◆ What you should do:
Repeat the records below line by line, exactly, finishing on the line that contains "Cookies settings (999, 235)".

◆ Dataset entries:

● ● ●

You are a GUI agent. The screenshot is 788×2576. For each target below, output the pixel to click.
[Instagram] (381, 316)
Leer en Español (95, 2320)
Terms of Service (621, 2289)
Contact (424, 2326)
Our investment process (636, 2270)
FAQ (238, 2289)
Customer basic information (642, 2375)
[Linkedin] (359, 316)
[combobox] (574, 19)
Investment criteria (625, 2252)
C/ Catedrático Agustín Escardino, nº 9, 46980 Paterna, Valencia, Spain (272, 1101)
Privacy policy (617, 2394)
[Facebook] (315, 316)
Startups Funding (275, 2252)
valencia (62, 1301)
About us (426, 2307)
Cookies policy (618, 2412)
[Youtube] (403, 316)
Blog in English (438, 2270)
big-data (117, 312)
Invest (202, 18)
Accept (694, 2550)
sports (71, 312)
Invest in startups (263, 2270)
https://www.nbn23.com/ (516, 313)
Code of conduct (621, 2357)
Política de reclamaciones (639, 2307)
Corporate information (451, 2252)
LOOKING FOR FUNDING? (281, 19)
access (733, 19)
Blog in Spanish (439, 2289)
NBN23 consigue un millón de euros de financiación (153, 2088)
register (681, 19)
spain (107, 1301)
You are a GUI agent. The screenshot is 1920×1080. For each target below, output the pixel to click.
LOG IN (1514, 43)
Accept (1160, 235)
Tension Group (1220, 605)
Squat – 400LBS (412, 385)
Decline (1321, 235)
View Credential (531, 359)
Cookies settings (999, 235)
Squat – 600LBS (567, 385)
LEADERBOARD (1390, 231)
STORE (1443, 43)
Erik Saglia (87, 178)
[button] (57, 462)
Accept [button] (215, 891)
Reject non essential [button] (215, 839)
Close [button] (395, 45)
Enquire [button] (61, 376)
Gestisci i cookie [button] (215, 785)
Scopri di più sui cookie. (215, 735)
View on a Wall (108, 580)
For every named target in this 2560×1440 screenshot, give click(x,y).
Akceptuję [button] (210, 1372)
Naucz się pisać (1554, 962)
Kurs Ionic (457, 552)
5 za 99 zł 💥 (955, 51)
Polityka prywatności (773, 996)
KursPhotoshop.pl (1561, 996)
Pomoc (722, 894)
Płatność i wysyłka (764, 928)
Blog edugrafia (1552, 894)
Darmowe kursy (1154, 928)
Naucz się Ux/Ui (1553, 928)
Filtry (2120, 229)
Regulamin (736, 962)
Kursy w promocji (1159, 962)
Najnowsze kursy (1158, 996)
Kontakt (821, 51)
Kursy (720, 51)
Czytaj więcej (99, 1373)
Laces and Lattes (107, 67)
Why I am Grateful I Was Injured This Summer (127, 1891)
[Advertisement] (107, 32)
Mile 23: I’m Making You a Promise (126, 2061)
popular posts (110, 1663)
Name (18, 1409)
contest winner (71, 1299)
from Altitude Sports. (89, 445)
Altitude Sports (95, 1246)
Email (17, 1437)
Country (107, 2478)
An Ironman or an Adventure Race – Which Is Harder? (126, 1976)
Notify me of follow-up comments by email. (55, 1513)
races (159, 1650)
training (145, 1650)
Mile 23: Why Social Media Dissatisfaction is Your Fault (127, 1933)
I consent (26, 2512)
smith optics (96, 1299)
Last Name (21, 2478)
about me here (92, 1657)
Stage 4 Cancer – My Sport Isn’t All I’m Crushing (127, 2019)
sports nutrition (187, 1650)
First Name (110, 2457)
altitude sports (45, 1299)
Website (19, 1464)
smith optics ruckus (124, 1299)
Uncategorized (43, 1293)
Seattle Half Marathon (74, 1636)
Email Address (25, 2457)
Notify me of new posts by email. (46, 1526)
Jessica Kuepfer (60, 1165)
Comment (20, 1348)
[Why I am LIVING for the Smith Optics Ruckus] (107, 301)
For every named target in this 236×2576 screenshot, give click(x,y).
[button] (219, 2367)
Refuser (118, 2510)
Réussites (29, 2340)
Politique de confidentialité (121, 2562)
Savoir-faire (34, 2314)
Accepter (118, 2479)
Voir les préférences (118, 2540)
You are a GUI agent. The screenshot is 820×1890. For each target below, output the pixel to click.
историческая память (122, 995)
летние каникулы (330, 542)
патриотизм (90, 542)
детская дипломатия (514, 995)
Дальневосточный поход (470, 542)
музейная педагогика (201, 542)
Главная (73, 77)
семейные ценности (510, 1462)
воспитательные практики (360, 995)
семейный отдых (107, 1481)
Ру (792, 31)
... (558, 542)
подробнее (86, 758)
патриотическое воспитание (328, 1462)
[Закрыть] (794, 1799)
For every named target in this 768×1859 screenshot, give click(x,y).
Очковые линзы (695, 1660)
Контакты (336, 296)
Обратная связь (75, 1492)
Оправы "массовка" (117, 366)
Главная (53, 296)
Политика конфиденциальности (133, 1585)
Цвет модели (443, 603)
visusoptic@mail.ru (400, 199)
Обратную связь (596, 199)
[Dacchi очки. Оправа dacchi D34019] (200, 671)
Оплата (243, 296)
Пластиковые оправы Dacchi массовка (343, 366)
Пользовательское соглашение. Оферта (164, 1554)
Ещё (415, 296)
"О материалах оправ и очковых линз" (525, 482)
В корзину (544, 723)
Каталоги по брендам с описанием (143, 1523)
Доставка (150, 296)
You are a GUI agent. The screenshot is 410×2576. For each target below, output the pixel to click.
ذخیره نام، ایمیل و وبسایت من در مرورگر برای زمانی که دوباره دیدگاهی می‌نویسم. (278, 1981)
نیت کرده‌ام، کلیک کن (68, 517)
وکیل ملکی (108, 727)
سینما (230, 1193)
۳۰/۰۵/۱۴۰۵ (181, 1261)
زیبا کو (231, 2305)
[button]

● ● ●

◆ Your solution:
You are a GUI agent. The screenshot is 788×2576. For each target below, output the pixel to click.
[Instagram] (381, 316)
Leer en Español (95, 2320)
Terms of Service (621, 2289)
Contact (424, 2326)
Our investment process (636, 2270)
FAQ (238, 2289)
Customer basic information (642, 2375)
[Linkedin] (359, 316)
[combobox] (574, 19)
Investment criteria (625, 2252)
C/ Catedrático Agustín Escardino, nº 9, 46980 Paterna, Valencia, Spain (272, 1101)
Privacy policy (617, 2394)
[Facebook] (315, 316)
Startups Funding (275, 2252)
valencia (62, 1301)
About us (426, 2307)
Cookies policy (618, 2412)
[Youtube] (403, 316)
Blog in English (438, 2270)
big-data (117, 312)
Invest (202, 18)
Accept (694, 2550)
sports (71, 312)
Invest in startups (263, 2270)
https://www.nbn23.com/ (516, 313)
Code of conduct (621, 2357)
Política de reclamaciones (639, 2307)
Corporate information (451, 2252)
LOOKING FOR FUNDING? (281, 19)
access (733, 19)
Blog in Spanish (439, 2289)
NBN23 consigue un millón de euros de financiación (153, 2088)
register (681, 19)
spain (107, 1301)
You are a GUI agent. The screenshot is 1920×1080. For each target below, output the pixel to click.
LOG IN (1514, 43)
Accept (1160, 235)
Tension Group (1220, 605)
Squat – 400LBS (412, 385)
Decline (1321, 235)
View Credential (531, 359)
Cookies settings (999, 235)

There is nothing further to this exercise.